Firma will auf Oebisfelder Schuldach Strom erzeugen / Klage über langsame Antragsbearbeitung

Schon wieder Baugerüste

+
Baugerüste am frisch sanierten Schulgebäude der Drömlingsfüchse. Ein Investor will eine Photovoltaikanlage installieren.

Oebisfelde. Da staunen die Oebisfelder nicht schlecht: Erst im vorigen Jahr ist das neue Gebäude der Drömlingsfüchse saniert worden, jetzt stehen wieder Gerüste an der Schule.

Die Ellwanger Firma Walter Konzept will auf 900 Quadratmetern Dachfläche insgesamt 416 Photovoltaikmodule installieren, um über den Klassenzimmern Strom zu erzeugen.

Im Juni hatte der Bau- und Vergabeausschuss der Stadt Oebisfelde-Weferlingen beschlossen, städtische Dächer zur Errichtung von Photovoltaikanlagen anzubieten. Das Schuldach ist eines von insgesamt zehn Projekten des Ellwanger Solarunternehmens auf städtischen Gebäuden. Walter Konzept zahlt dafür Pacht an die Stadt. Nach Auskunft des Unternehmens sind das sechs Prozent aus dem Ertrag der Anlagen, im Schnitt 16 Cent pro Kilowattstunde.

Bei insgesamt 5000 Quadratmetern Dachflächen und 2150 Modulen mit einem Gesamtstromertrag von 480 000 Kilowattstunden – das entspricht dem Strombedarf von 140 Haushalten – könnte die Kämmerin also rein rechnerisch Einnahmen von jährlich 28 800 Euro einplanen. Doch hier macht der Landkreis Börde Investor und Stadt einen Strich durch die Rechnung. Bei vier Gebäuden – Feuerwehr, Dorfgemeinschaftshaus Gutshof und Grundschule in Weferlingen sowie Dorfgemeinschaftshaus in Walbeck –macht die Behörde Denkmalschutzgründe geltend.

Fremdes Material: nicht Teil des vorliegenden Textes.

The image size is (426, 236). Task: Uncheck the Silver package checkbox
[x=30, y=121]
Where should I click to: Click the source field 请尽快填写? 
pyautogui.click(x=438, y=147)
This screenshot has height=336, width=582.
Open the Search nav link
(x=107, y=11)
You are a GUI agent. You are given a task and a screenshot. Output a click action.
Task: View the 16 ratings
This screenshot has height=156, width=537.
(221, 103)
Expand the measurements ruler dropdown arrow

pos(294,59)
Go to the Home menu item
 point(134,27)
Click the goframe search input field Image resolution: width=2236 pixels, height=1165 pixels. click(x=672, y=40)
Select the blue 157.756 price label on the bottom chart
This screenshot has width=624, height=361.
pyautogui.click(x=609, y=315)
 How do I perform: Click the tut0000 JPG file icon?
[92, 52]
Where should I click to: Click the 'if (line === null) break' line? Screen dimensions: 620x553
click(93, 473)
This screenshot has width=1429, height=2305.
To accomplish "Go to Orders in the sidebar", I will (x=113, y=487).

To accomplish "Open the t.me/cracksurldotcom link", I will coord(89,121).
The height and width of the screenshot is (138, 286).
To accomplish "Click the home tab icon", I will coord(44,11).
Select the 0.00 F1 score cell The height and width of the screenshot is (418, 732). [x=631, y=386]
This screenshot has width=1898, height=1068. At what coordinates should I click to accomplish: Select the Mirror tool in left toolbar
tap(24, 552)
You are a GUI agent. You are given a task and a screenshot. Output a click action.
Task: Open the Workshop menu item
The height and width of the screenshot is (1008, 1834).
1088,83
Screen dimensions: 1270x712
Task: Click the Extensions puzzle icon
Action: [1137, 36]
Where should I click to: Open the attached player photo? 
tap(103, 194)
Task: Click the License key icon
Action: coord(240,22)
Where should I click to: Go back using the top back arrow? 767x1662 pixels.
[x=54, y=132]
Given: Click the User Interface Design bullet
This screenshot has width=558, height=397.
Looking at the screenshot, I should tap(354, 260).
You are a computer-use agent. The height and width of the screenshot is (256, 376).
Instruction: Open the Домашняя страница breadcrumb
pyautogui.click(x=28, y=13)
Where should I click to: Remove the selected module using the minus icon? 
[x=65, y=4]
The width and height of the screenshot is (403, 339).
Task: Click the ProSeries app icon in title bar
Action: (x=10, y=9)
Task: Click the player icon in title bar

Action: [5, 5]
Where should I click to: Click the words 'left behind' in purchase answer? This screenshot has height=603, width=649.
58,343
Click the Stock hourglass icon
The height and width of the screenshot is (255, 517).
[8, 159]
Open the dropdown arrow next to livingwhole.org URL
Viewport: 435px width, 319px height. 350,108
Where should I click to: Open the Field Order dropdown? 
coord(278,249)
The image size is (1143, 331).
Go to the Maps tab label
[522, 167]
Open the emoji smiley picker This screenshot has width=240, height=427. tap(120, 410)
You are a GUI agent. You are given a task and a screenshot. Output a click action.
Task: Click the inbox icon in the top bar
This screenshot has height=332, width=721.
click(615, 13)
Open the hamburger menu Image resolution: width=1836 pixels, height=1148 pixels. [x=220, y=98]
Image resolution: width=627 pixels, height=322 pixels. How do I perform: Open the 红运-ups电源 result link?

Wolfgang Walter, Mitinhaber des Solarunternehmens, beklagt die schleppende Bearbeitung der Bauanträge durch die Kreisverwaltung in Haldensleben. „In anderen Ländern sind Photovoltaikanlagen auf Hausdächern sogar genehmigungsfrei (in Bayern, Baden-Württemberg und Hessen, die Red.). Dass der Landkreis Monate braucht, eine Genehmigung auszusprechen, ist für uns total unerklärlich. Wir müssen ständig nachfragen.“ Den finanziellen Nachteil habe nicht nur Walter Konzept, sondern auch die Stadt: „Die Einspeisevergütung sinkt jeden Monat um 2,5 Prozent.“

Von zehn Bauanträgen mit dem Eingangsdatum 17. September seien bereits sechs Genehmigungen erteilt, berichtet Birgit Schulze, Sachgebietsleiterin der Bauverwaltung (Walter Konzept will den Antragseingang bereits am 27. August bestätigt bekommen haben). „Vier Bauanträge sind noch nicht abschließend beschieden, weil es da noch Abstimmungsbedarf mit dem Denkmalschutz gibt.“ Die Gebäude selbst sind nicht historisch, es geht um den Ensembleschutz. Zwei Monate Genehmigungszeit seien aber normal. Drei Dächer, auf dem Dorfgemeinschaftshaus Eschenrode, dem Dorf- und Wirtschaftsgebäude Hörsingen und der Sporthalle Walbeck, produzieren bereits Strom.

Ursprüngliche Pläne der Stadt, in die Solarstromproduktion einzusteigen, sind gescheitert, wie Bürgermeisterin Silke Wolf am Montagabend im Hauptausschuss berichtete: „Wir hätten den Strom gern selbst genutzt, aber wir haben die Genehmigung des Landesverwaltungsamts nicht erhalten.“ Der Ausschuss stimmte zu, das Dach des Oebisfelder Bauhofs an der Ludwig-Jahn-Straße als Ersatz anzubieten.

Mit der Firma aus Ellwangen gab es schon vorher Kontakte. Sie hat Solarparks auf den Mülldeponien Bösdorf, Loitsche und Vahldorf errichtet. Sie erzeugen auf fast 16 Hektar jährlich 9 533 582 Kilowattstunden Strom. Das entspricht dem Bedarf von 2383 Haushalten.